Clay Bolt is a natural history and conservation photographer specialising in the world's smaller creatures. He regularly partners with organisations such as the National Geographic Society, National Wildlife Federation and Xerces Society for Invertebrate Conservation.
He is an Associate Fellow in the International League of Conservation Photographers, Past President of the North American Nature Photography Association, and co-founder (2009) of the international nature and biodiversity photography project, Meet Your Neighbours. His current major focus is on North America's native bees and the important roles they play in our lives.
Clay lives in Bozeman, Montana (USA) where he is the communications lead for the World Wildlife Fund's Northern Great Plains programme. He was a leading voice in the fight for the rusty-patched bumble bee to become a federally protected species under the Endangered Species Act - the species became North America's first federally protected native bee in 2017.

### Information provided

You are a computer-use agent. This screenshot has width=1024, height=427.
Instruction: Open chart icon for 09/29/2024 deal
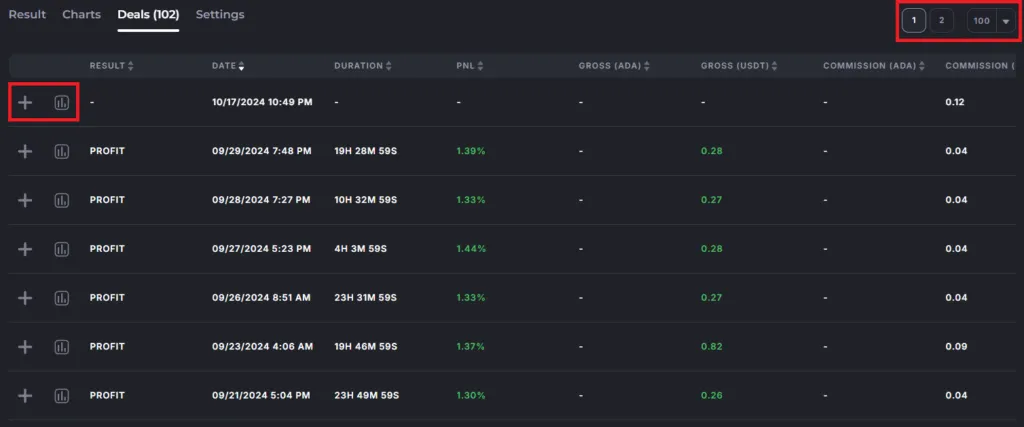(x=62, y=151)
---
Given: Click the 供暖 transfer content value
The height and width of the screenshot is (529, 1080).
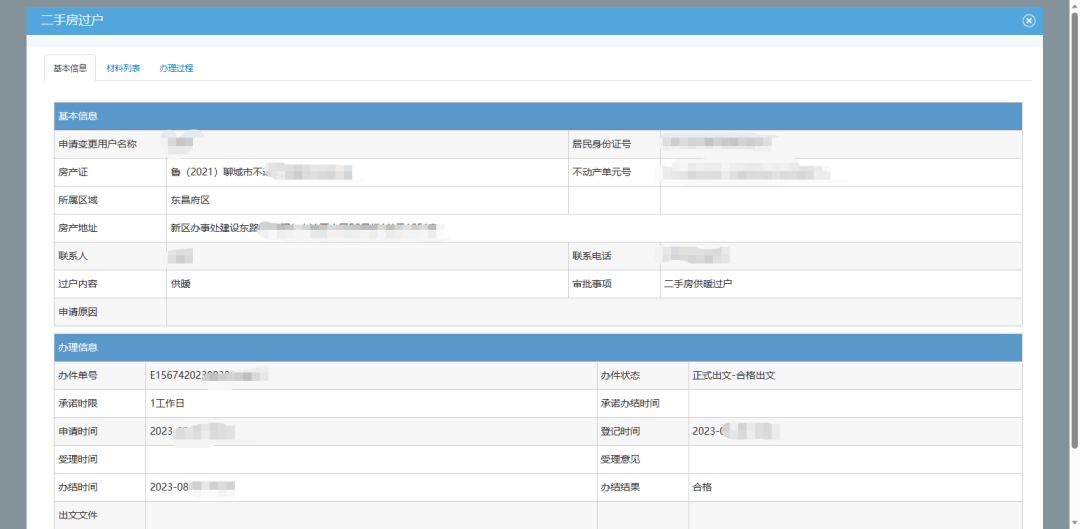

### Set problem A
In the photographer profile above, rewrite the paragraph beginning "Clay lives in Bozeman" as a short list that keeps its main facts.
### Set problem B
Pick out every line in the entries that contains the string "screenshot", treating uppercase and lowercase as different.

### Full output A
- Lives in Bozeman, Montana (USA).
- Communications lead for the World Wildlife Fund's Northern Great Plains programme.
- Was a leading voice in the push to protect the rusty-patched bumble bee under the Endangered Species Act.
- In 2017 it became North America's first federally protected native bee.

### Full output B
You are a computer-use agent. This screenshot has width=1024, height=427.
The height and width of the screenshot is (529, 1080).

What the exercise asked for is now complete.